Осмотревшись, либертарное движение обнаружило проблему. Всюду наш враг, государство: в океанских глубинах, на военных базах в пустыне, на далёкой поверхности луны, в каждой стране, народе, племени, нации, и… в каждом индивидуальном сознании.
Кто-то искал немедленного союза с другими противниками правящей элиты для свержения нынешних правителей государства[5]. Кто-то стремился к немедленной конфронтации с представителями государства[6]. Кто-то гнался за сотрудничеством с людьми у власти, которые предлагали меньшее угнетение в обмен на голоса избирателей[7]. Кто-то углубился в долгосрочное просвещение населения, чтобы построить и развить движение[8]. Повсюду возникали либертарные альянсы активистов[9].
Государственные элиты не собирались уступать награбленное и возвращать собственность своим жертвам при первых признаках сопротивления. Их первая контратака использовала антипринципы, уже внедрённые испорченной кастой интеллектуалов: пораженчество, трусость, минархизм, коллаборационизм, градуализм, моноцентризм и реформизм – включая занятие государственных постов с целью «улучшения» государственничества! Все эти антипринципы (отклонения, ереси, саморазрушительные противоречивые догмы, и т. п.) будут разобраны позже. Худшая из них всех – партократия, антиконцепция осуществления либертарных целей государственными методами, в частности – посредством политических партий.
«Либертарная» партия была второй развязанной против едва оперившихся либертариев контратакой государства. Сначала она воспринималась как абсурдный оксюморон[10], затем стала армией оккупантов[11].
Третьей контратакой стала попытка купить основные либертарные учреждения (не только партию), предпринятая одним из десяти самых богатых капиталистов в Соединённых Штатах, чтобы управлять движением так же, как другие плутократы управляют всеми другими политическими партиями в капиталистических государствах[12].

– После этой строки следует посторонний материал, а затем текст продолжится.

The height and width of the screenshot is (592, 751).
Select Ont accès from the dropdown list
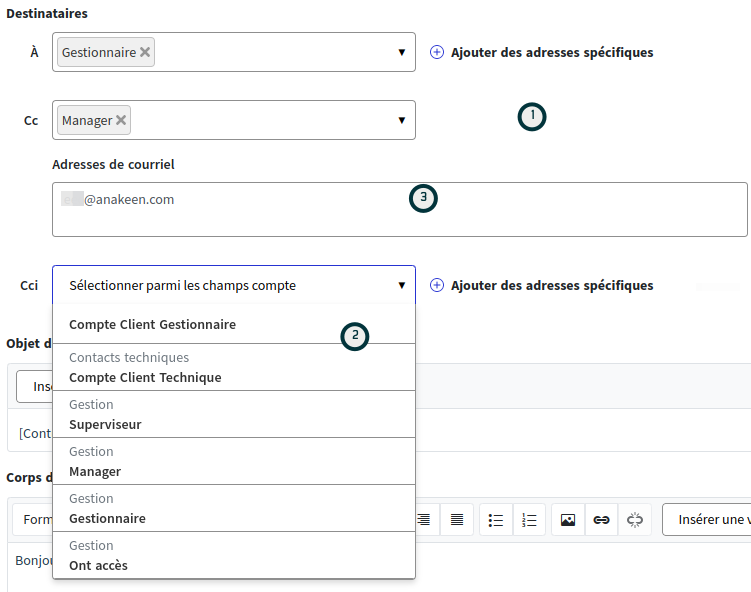tap(98, 565)
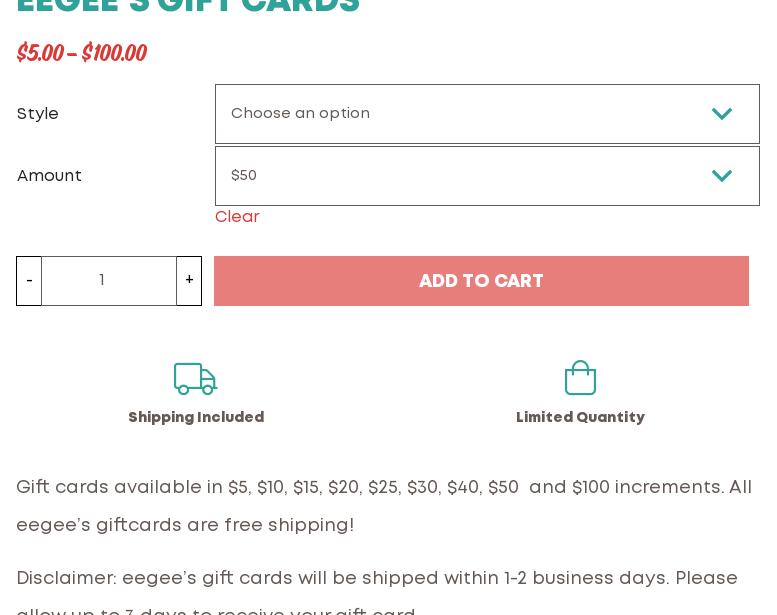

Эти государственнические контратаки с целью разложить либертарианство привели к отколу «левой» части движения и безнадёжному параличу других. По мере того, как нарастало разочарование «либертарианством», разочарованные стали искать решения этой новой проблемы, как с государством, так и без него. Как не оказаться марионеткой в руках государства и его правящей элиты? То есть, спросили они, как нам избежать отклонений от пути к свободе, когда мы знаем, что есть больше чем один путь? Рынок имеет много путей к производству и потреблению товара, и ни один не является точно предсказуемым. Так что даже если кто-то и говорит нам, как перейти из нынешнего положения (государственности) к цели (свободе), откуда нам знать, что это наилучший путь?

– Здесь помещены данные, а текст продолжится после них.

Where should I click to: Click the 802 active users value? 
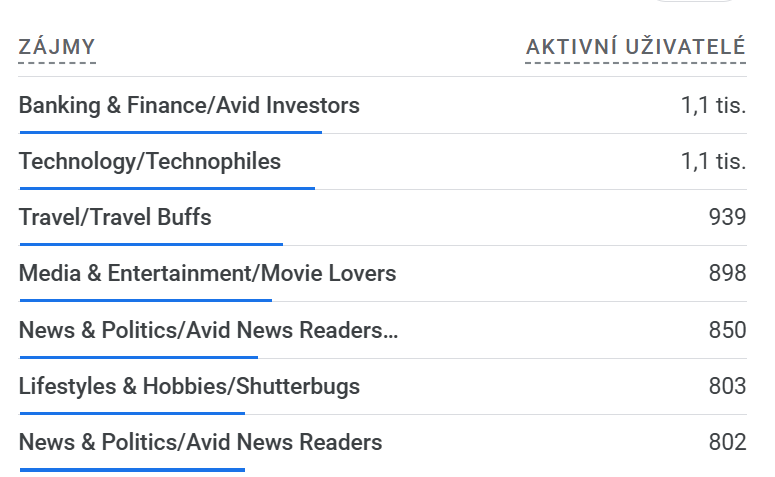tap(728, 442)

Некоторые уже начали эксгумировать старые стратегии давно умерших движений, движений с другими целями. И новые пути, конечно, тоже предлагаются – вернуться назад к государству[13].
Предательство, спонтанное или запланированное, продолжается, чего быть не должно.
Хотя никто не может предсказать последовательность шагов, которые безошибочно приведут к достижению свободного общества для сознательных индивидов, можно устранить одним махом все те, которые не будут способствовать прогрессу свободы, а неуклонное применение принципов рынка наметит территорию для продвижения. Без сомнения, не существует «единственно верного пути», одной прямой линии к свободе. Но есть множество линий, пространство, полное линий, которые приведут либертария к его цели – свободному обществу. И это пространство можно описать.
Когда цель поставлена и путь обнаружен, необходима лишь человеческая активность для перехода отсюда туда. Прежде всего, этот манифест призывает к такой активности[14].